Posts Tagged ‘Gold Price’

The Price of Gold

Sunday, August 21st, 2011

The price of gold is near an all-time high and many analysts expect it to keep increasing in value. With the debt crisis spreading throughout major worldwide economies, gold is looking ever more attractive to investors looking for a safe haven in which to place their money. Gold has been used for its value since it was discovered due to its rarity and pliability. Gold is able to be easily formed into coins, yet it is hard to destroy. Add its rarity into the mix and you have a limited supply with high demand. Currencies have come and gone over the centuries, but gold has remained a constant source of value throughout history.

For the above reasons it is apparent that Cash for Gold is here to stay. So how does one correctly invest in this precious metal? There are a few different approaches to this, some of which are more attractive than others. The first method is to buy straight bullion. This is usually .999 pure gold and sells for the highest prices. The problem with owning bullion is that you need to store it yourself. A fireproof safe or a safety deposit box at a bank will work well for this method.

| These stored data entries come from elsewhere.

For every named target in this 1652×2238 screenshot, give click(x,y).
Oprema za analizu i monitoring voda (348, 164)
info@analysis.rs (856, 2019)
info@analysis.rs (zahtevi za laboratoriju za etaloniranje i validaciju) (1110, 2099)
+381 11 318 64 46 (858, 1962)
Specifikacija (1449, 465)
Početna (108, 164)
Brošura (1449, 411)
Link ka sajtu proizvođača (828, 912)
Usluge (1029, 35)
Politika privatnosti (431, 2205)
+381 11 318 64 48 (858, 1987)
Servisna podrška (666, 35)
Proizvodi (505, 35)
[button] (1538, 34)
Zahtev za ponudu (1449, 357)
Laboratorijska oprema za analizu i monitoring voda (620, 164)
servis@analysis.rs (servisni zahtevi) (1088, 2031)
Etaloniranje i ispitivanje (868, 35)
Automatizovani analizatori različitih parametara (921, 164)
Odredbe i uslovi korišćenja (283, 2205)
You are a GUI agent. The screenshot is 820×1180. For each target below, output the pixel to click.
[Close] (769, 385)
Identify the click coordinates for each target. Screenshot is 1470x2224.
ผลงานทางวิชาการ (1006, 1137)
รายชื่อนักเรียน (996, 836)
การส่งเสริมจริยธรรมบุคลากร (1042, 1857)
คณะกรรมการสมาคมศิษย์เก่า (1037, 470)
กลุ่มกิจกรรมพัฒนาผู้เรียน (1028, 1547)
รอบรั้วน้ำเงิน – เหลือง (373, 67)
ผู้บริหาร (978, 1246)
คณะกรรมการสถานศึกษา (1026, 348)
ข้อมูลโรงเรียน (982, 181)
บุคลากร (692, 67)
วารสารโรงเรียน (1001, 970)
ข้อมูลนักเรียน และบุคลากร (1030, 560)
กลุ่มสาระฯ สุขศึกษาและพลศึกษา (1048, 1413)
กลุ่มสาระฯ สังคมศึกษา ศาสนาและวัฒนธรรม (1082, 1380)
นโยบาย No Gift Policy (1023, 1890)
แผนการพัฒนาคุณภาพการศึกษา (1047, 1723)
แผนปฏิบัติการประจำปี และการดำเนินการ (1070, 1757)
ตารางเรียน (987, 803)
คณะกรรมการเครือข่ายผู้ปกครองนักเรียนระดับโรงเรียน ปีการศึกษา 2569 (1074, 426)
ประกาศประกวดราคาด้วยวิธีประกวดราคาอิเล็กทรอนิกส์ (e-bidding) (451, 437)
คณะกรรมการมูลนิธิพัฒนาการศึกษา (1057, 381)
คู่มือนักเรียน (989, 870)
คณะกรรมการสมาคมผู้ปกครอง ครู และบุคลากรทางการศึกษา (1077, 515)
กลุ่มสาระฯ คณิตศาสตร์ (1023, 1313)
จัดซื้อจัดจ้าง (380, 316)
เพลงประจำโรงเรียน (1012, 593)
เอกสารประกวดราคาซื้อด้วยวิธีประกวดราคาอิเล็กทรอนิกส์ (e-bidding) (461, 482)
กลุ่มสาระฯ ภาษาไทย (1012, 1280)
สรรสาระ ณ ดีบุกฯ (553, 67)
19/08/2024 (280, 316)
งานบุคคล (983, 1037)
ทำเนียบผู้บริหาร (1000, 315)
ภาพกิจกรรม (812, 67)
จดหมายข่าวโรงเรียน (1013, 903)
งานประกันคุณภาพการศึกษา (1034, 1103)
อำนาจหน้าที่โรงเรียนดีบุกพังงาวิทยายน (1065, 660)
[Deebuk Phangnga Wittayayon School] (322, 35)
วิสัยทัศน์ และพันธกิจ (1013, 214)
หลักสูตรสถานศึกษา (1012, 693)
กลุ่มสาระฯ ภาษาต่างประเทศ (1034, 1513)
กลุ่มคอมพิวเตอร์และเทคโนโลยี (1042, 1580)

Another alternative is to invest in gold related ETFs. Exchange traded funds function just like shares of stocks do, and you don’t have to worry about storing your valuables anywhere. Although these do not directly mirror the price of gold per ounce, they are a great way to ride the value of gold upward over shorter periods of time.

The Price of Gold

Tuesday, May 17th, 2011

Throughout the passage of time, gold has always been treated as a form of currency . European countries formerly implemented gold standards, but abandoned the same with the economic crisis brought about by World War I. Gold is usually measured in US Dollars per Troy Ounce, the latter being also known as the spot price. In the aftermath of World War II, the Bretton Woods system saw the value of the US dollar at $35 per troy ounce.

Since the year 1919, the London gold fixing has been responsible for setting the price of gold through telephone meetings conducted twice a day by representatives from five bullion trading firms in the London bullion market. At present the central banks and the International Monetary Fund play an important role in determining the value of gold.

Gold has always been used as a buffer, or even a sort of security in case of deflation and other economic or financial crisis. The government usually keeps with them gold reserves which they need to tap into in the event they fall into a serious economic meltdown. Though the price of gold varies from day to day, it is one precious commodity which every person would surely trade with because its value is one which slowly increases through the years. It is one good investment because we are always sure that there will always be someone who will always be wanting to have some gold.